Declarations of interest
Dr Brochard’s laboratory received grants from Medtronic, Stimit, Vitalaire, equipment from Philips, Sentec, Fisher Paykel, Cerebra Health. Dr Ricard Mellado-Artigas has received lecturing fees from Medtronic, MSD and Fisher and Paykel. Dr. Bellani receives lecturing fees from Draeger Medical and consultancy fees from Flowmeter.

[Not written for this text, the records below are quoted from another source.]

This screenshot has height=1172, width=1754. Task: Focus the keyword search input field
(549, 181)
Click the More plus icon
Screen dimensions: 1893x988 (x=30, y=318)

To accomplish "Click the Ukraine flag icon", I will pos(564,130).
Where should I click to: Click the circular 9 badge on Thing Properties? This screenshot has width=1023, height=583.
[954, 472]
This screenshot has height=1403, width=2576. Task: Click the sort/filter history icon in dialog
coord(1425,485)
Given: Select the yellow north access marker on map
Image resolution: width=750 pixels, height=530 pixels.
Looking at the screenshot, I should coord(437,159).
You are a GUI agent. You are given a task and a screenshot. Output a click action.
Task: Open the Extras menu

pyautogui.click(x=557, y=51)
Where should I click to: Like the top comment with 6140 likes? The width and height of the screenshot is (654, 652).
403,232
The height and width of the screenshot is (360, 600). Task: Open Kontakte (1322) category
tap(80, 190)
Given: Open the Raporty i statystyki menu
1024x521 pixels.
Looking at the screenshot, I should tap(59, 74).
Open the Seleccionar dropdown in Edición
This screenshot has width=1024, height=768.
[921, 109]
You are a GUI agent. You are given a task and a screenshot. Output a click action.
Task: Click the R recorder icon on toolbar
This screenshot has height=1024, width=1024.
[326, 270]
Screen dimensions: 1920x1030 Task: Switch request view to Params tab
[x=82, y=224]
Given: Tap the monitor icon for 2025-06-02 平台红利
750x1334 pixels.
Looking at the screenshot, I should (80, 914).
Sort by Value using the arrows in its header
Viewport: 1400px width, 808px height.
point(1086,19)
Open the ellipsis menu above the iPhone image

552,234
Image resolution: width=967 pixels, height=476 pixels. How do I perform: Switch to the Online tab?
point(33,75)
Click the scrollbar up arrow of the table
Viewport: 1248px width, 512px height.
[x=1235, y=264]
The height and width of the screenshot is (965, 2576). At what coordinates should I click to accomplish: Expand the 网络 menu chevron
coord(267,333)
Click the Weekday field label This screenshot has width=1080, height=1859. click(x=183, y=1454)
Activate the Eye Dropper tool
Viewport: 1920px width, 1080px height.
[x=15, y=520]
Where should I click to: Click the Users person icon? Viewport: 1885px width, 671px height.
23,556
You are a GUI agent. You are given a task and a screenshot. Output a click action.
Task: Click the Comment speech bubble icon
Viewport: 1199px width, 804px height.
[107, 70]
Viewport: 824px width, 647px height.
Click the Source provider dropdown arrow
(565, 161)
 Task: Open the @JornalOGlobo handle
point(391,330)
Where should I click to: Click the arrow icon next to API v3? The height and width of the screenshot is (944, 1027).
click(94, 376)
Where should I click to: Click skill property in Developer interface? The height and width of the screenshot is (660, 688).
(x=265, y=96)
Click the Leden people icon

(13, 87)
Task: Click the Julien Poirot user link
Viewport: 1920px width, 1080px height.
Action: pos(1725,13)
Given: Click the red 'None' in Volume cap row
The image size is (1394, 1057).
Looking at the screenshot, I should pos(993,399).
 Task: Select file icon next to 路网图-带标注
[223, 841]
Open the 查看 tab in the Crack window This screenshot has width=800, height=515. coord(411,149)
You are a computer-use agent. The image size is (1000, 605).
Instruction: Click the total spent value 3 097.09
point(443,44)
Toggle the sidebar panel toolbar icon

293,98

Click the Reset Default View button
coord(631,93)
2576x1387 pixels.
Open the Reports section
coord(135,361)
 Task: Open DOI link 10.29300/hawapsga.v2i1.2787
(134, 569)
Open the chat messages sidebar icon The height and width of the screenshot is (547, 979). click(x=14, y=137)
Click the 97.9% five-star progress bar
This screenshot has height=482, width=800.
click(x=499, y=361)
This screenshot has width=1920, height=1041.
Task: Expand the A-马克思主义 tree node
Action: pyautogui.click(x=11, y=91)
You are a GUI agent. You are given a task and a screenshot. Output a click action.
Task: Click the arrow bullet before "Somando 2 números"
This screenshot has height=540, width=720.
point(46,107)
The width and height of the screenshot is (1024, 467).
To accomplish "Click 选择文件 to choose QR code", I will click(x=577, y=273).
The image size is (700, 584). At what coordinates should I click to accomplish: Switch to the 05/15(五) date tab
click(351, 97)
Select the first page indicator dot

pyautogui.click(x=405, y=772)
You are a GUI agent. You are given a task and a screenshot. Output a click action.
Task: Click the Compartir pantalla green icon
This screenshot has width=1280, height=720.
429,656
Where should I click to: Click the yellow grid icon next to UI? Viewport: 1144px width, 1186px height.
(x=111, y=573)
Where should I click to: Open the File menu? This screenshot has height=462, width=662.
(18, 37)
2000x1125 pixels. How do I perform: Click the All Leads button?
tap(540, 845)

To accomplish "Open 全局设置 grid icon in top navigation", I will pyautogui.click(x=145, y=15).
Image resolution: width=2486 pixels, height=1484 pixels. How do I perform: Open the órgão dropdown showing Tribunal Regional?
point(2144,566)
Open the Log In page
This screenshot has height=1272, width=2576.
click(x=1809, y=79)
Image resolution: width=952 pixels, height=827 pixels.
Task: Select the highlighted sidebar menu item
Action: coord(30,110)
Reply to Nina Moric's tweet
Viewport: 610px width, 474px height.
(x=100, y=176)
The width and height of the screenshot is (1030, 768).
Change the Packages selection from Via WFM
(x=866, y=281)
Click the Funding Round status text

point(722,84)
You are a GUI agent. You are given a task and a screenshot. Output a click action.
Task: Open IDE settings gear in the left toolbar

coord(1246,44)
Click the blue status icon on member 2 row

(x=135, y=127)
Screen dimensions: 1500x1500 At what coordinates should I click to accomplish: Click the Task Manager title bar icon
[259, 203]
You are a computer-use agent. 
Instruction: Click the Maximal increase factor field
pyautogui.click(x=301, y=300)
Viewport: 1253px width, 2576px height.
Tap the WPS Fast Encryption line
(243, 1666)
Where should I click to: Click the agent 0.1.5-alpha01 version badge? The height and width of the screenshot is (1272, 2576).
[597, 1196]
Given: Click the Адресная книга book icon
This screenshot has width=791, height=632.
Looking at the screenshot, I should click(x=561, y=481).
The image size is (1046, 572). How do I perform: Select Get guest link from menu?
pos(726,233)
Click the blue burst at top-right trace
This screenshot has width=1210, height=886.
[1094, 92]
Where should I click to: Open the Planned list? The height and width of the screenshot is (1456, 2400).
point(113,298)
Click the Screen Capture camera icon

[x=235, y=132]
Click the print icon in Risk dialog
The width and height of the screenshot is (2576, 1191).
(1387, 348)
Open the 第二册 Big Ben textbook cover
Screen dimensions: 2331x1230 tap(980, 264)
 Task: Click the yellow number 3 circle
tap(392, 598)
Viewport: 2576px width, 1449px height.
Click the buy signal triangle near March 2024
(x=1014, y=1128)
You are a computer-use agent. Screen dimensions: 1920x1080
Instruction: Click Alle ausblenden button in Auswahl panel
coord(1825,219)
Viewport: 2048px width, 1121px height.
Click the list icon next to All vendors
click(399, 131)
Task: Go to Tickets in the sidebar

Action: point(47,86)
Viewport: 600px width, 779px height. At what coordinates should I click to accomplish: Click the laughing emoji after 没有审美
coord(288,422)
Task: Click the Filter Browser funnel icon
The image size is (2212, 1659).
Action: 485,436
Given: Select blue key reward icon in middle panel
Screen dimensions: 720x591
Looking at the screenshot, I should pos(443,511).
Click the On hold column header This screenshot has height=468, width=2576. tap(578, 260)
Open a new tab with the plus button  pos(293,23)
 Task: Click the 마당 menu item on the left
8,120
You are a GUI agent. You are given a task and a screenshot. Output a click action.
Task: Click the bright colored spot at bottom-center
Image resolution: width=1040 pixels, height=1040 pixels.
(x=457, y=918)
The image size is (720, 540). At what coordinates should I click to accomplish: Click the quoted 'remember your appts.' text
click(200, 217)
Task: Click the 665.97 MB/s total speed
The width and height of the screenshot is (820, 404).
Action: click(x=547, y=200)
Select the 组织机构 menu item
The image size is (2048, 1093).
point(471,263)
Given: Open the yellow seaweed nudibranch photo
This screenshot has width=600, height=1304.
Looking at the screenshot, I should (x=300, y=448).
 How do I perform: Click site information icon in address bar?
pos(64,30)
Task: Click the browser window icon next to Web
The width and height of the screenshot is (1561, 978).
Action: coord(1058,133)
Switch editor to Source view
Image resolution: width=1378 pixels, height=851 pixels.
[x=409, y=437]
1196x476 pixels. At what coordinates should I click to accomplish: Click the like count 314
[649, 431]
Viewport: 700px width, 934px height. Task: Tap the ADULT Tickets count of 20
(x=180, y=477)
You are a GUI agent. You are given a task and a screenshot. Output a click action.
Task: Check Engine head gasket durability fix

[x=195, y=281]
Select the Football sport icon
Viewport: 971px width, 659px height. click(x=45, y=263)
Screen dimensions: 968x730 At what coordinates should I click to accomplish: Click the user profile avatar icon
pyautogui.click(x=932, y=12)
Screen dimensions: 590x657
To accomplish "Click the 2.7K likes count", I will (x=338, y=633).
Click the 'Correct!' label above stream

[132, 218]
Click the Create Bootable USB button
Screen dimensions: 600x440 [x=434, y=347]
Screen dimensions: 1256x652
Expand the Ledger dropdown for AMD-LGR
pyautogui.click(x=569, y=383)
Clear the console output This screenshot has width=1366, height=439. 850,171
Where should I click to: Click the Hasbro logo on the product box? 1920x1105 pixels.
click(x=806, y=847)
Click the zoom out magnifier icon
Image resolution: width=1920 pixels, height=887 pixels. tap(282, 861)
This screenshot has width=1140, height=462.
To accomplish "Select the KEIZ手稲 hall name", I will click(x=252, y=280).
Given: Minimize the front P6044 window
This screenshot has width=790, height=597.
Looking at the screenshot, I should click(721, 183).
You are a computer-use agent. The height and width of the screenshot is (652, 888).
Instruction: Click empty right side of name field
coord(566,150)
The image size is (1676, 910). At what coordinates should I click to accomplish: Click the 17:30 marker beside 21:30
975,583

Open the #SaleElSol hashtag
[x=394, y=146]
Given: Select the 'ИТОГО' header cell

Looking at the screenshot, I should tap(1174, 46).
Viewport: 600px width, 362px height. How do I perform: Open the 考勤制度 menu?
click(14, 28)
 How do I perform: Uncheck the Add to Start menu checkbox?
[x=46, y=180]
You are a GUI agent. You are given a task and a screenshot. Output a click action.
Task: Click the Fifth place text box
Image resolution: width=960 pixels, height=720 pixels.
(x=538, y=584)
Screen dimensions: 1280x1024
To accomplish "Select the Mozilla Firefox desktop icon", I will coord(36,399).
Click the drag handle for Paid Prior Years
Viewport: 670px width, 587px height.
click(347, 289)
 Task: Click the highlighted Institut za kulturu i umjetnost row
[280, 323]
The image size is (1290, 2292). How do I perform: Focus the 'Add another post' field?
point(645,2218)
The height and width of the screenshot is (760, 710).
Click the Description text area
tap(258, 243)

Funding and role of funders in study
Survey dissemination costs were covered by an Interdepartmental Division of Critical Care Medicine Trainee Award to Dr Yarnell. Dr Fowler is the H. Barrie Fairley Professor of Critical Care at the University Health Network, Interdepartmental Division of Critical Care Medicine, University of Toronto. Funders had no role in the design and conduct of the study; collection, management, analysis, and interpretation of the data; preparation, review, or approval of the manuscript; nor in the decision to submit the manuscript for publication. The opinions, results and conclusions reported in this paper are those of the authors and are independent from the funding sources. No endorsement by any of the funding agencies is intended or should be inferred.
Data Availability
Deidentified data will be made available through Health Data Nexus
Acknowledgements
We thank Dr Oleksa Rewa and Dr John Basmaji for comments on a draft of the manuscript. We thank the following for endorsement and/or dissemination: Australia New Zealand Intensive Care Society, Canadian Association of Critical Care Nurses, Canadian Association of Emergency Physicians, Canadian Critical Care Society, Canadian Society of Respiratory Therapists, the European Society of Intensive Care Medicine, Indian Registry of Intensive care and the Chennai branch of the Indian Society of Critical Care Medicine, Intensive Care Society (United Kingdom), Japanese Society of Respiratory Care, Pleural Pressure Working Group, Platform of Randomized Adaptive Clinical Trials in Critical Illness investigator group, Pragmatic Critical Care Research Group, REVA Network, Society for Critical Care Medicine, Societa’ Italiano di Anestesia, Analgesia, Rianimazione e Terapia Intensiva (SIAARTI), la Société de Réanimation de Langue Française (SRLF), and the Thai Society of Critical Care Medicine (TSCCM).
Footnotes
Contributions
• Concept: CJY, RF, GT, KL, SM
• Design: CJY, RF, GT, KL, SM, PR, AP, IM, FA, HJdG
• Data analysis and interpretation: All
• Data acquisition: All
• Drafting, revising for important intellectual content, final approval, and agreement to be accountable: All
Take-home message: In this international, interprofessional survey of 2,294 individuals from 74 countries on when to intubate patients with acute hypoxemic respiratory failure, low oxygen saturation, high inspired oxygen fraction, abnormal breathing patterns, and decreased level of consciousness were associated with recommending intubation. There was important variation among individuals and countries, suggesting an opportunity to improve care by studying the relationship between decision-making and outcomes.
Two additional authors have fulfilled the ICMJE criteria for authorship (Glover + Gaus).